Their set leaned heavily on songs from the new album. Hatfield introduced "Until I Almost Died" as the song about the time she almost jumped out a window, and she insisted that she didn't want to play "Take Your Time," because the lyrics were too honest. They also played "Baby Gets High," "Disappear" and "Nothing Ever Happens" — the first Blake Babies song written by Smith.

Hatfield was on rhythm guitar, because Daniel Johnston (a young man from Alabama, not the notable Austin singer/songwriter), has been playing bass with the Blake Babies on their limited tour with the Starlight Mints. This end of the tour was marked by this performance, which was marred by a capacity problem in the club.

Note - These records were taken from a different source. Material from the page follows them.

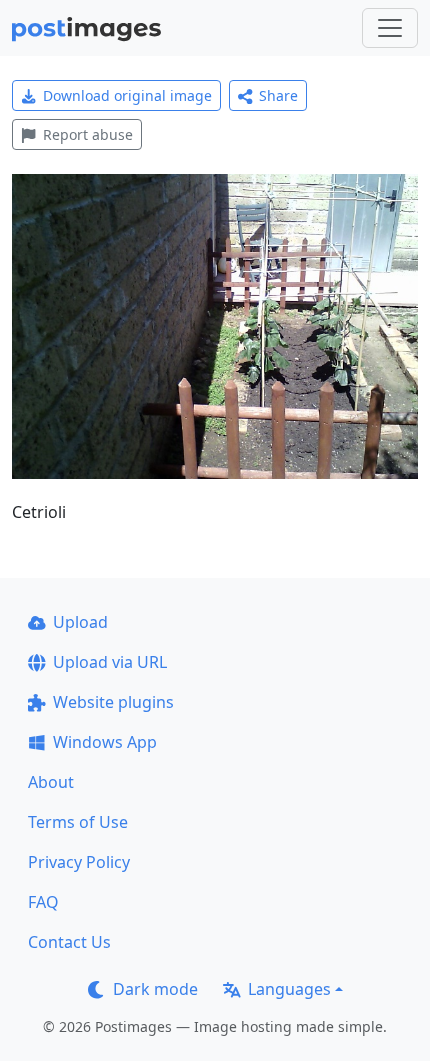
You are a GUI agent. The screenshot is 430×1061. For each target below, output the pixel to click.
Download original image (127, 95)
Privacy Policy (79, 862)
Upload (80, 622)
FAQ (43, 902)
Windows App (105, 742)
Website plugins (113, 702)
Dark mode (155, 989)
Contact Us (69, 942)
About (51, 782)
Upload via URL (110, 662)
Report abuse (88, 134)
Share (278, 95)
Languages (289, 989)
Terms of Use (78, 822)
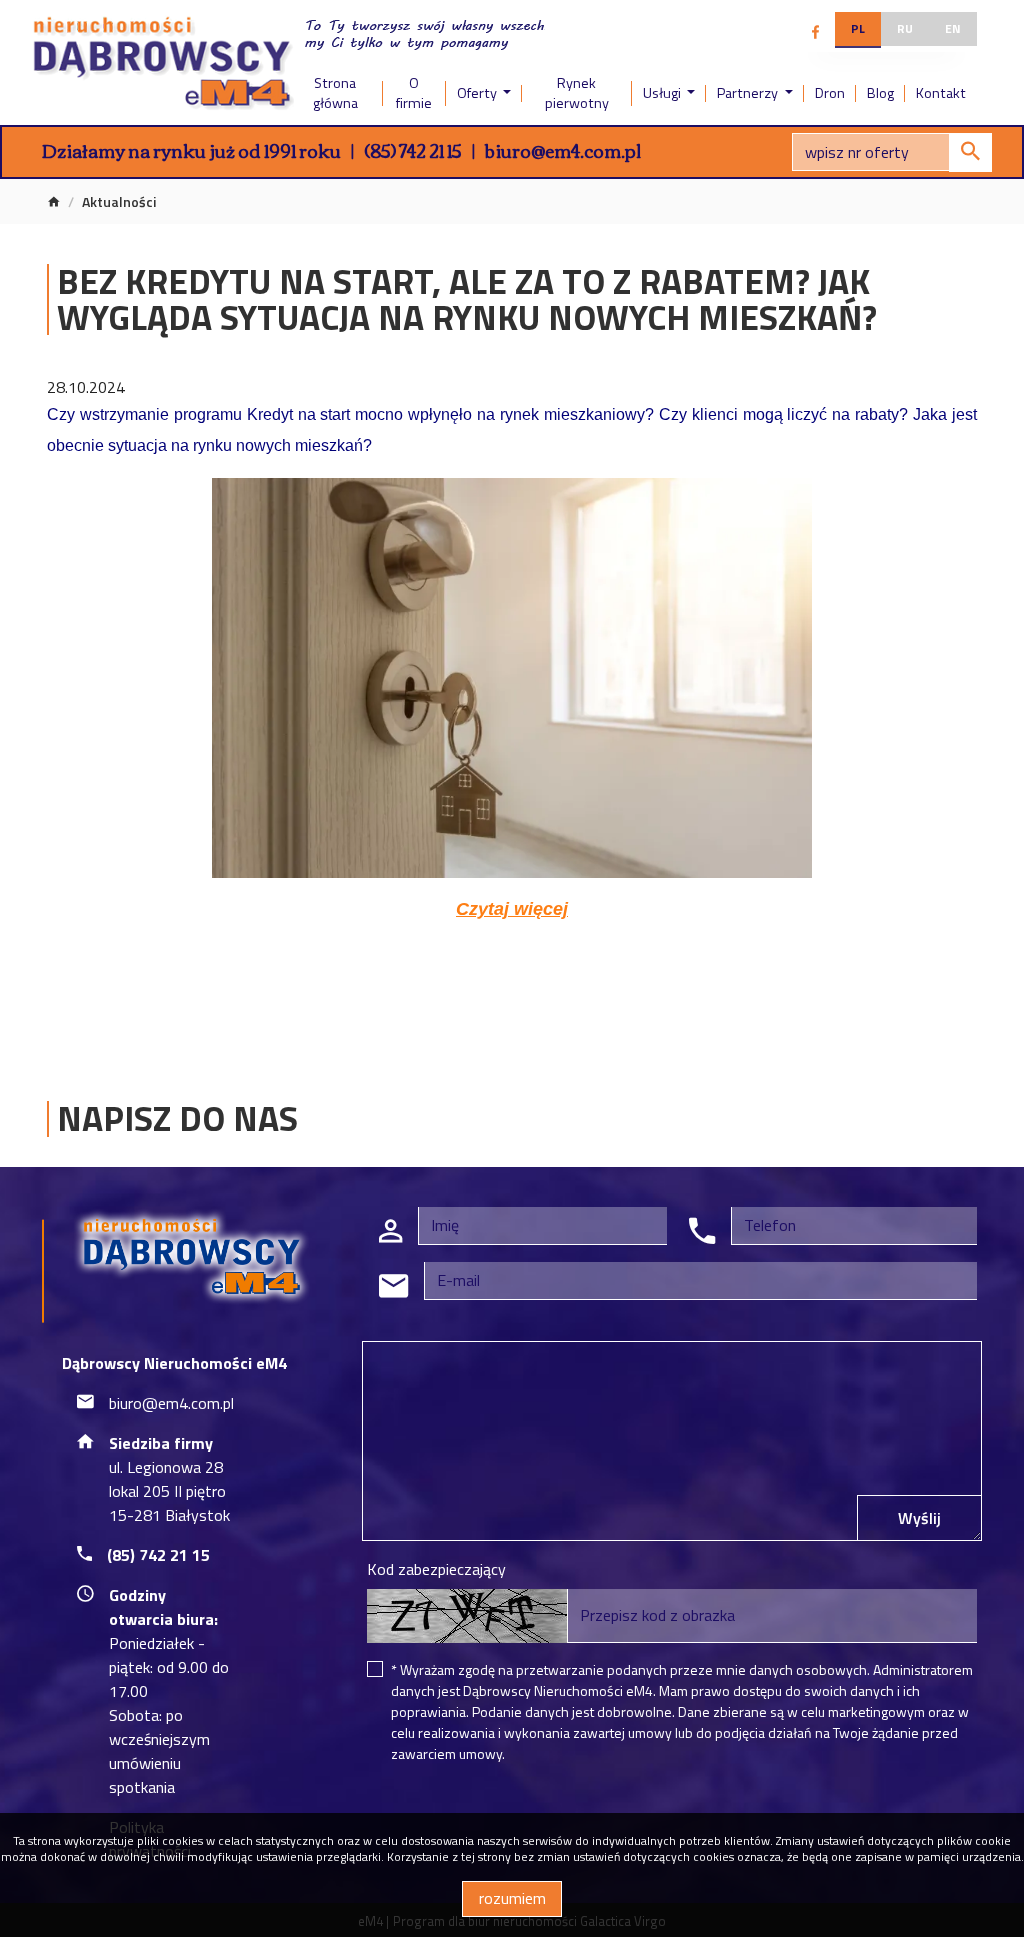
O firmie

Fire marshals inspected Momo's just before the Blake Babies' set and declared the capacity crowd was a fire hazard. They insisted that the club move half of the audience outside on the porch or close down for the night. After about a half-hour delay, and after half of the annoyed audience was moved outside, the band was finally allowed to start its set before a half-empty club with a line down the block.

Hatfield apologized to the audience and explained that she could sympathize, because she had been unable to get in to see Creeper Lagoon at Buffalo Billiards earlier that evening herself. The band played an extra-long set to make up for the inconvenience. Eventually, everyone drifted back inside and got to see at least a little of this decade-in-the-making reunion.